EPA Threatens Own Lawyers Over Video Critical Of Cap and Trade

November 10th, 2009 4:32 PM

The Environmental Protection Agency has threatened two of its own attorneys over a video they posted at YouTube which was highly critical of pending global warming legislation.

This wasn't the first time the agency came down on its own people for having views contrary to the Obama administration, for in March it suppressed an internal report which challenged the connection between rising temperatures and carbon dioxide in the atmosphere.

Somewhat surprisingly, the New York Times reported this incident Tuesday (video embedded below the fold, h/t Hot Air):

The Environmental Protection Agency has directed two of its lawyers to makes changes to a YouTube video they posted that is critical of the Obama administration’s climate change policy.

The agency, citing federal policies, told the two lawyers, Laurie Williams and Allan Zabel, who are married and based in San Francisco, that they could mention their E.P.A. affiliation only once; must remove language specifying Mr. Zabel’s expertise and their years of employment with the agency; and must remove an image of the agency’s office in San Francisco.

They have been told that if they do not edit the video to comply with the policy, they could face disciplinary action.

This is the video in question:

The couple published an op-ed in the Washington Post in October outlining problems they see with the pending legislation:

Cap-and-trade means a declining "cap" on total emissions, while allowing trading of pollution permits. Confidence in the certainty of declining caps is based on the mistaken assumption that cap-and trade was proven in the EPA's acid rain program. [...]

What guarantees failure of the proposed climate bills, however, are their provisions for carbon offsets, a concept not used in the acid rain program. Both bills allow all required greenhouse-gas reductions for almost 20 years to be met with carbon offsets rather than actual reductions in use of the capped sources. Offsets -- considered indispensable to keeping cap-and-trade affordable -- are supposed to be "additional" reductions beyond what is legally required. But experience with offsets in Europe and California has shown that ensuring real "additionality" is not an achievable goal.

Suppose, for example, that a landowner is paid not to cut his forest so that it can continue capturing carbon dioxide from the atmosphere. Purchasing this offset allows owners of a coal-fired power plant to burn extra coal, above the cap.

But if the landowner wasn't planning to cut his forest, he just received a bonus for doing what he would have done anyway. Even if he was planning to cut his forest and doesn't, demand for wood isn't reduced. A different forest will be cut. Either way, there is no net reduction in production of greenhouse gases. The result of this carbon "offset" is not a decrease but an increase -- coal burning above the cap at the power plant.

Sounds a lot like what NewsBusters has been saying about carbon offsets for years, doesn't it?

The couple correctly concluded:

Carbon offsets create the illusion of "additional" greenhouse-gas reductions, but we are just getting business as usual. Untrackable shifting of economic activity and perverse incentives such as these are inherent problems for carbon offsets and cannot be solved by certification or verification processes.
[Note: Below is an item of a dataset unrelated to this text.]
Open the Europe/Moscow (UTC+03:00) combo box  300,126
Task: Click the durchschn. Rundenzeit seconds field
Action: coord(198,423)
Since the most flawed offsets will be the cheapest, they will also be the most popular.

The House and Senate climate bills are not a first step in the right direction. They would give away valuable rights in cap-and-trade permits and create a trillion-dollar carbon-offsets market that will not lead to needed reductions.

And, as the New York Times reported last week, assist Al Gore in becoming the world's first carbon billionaire.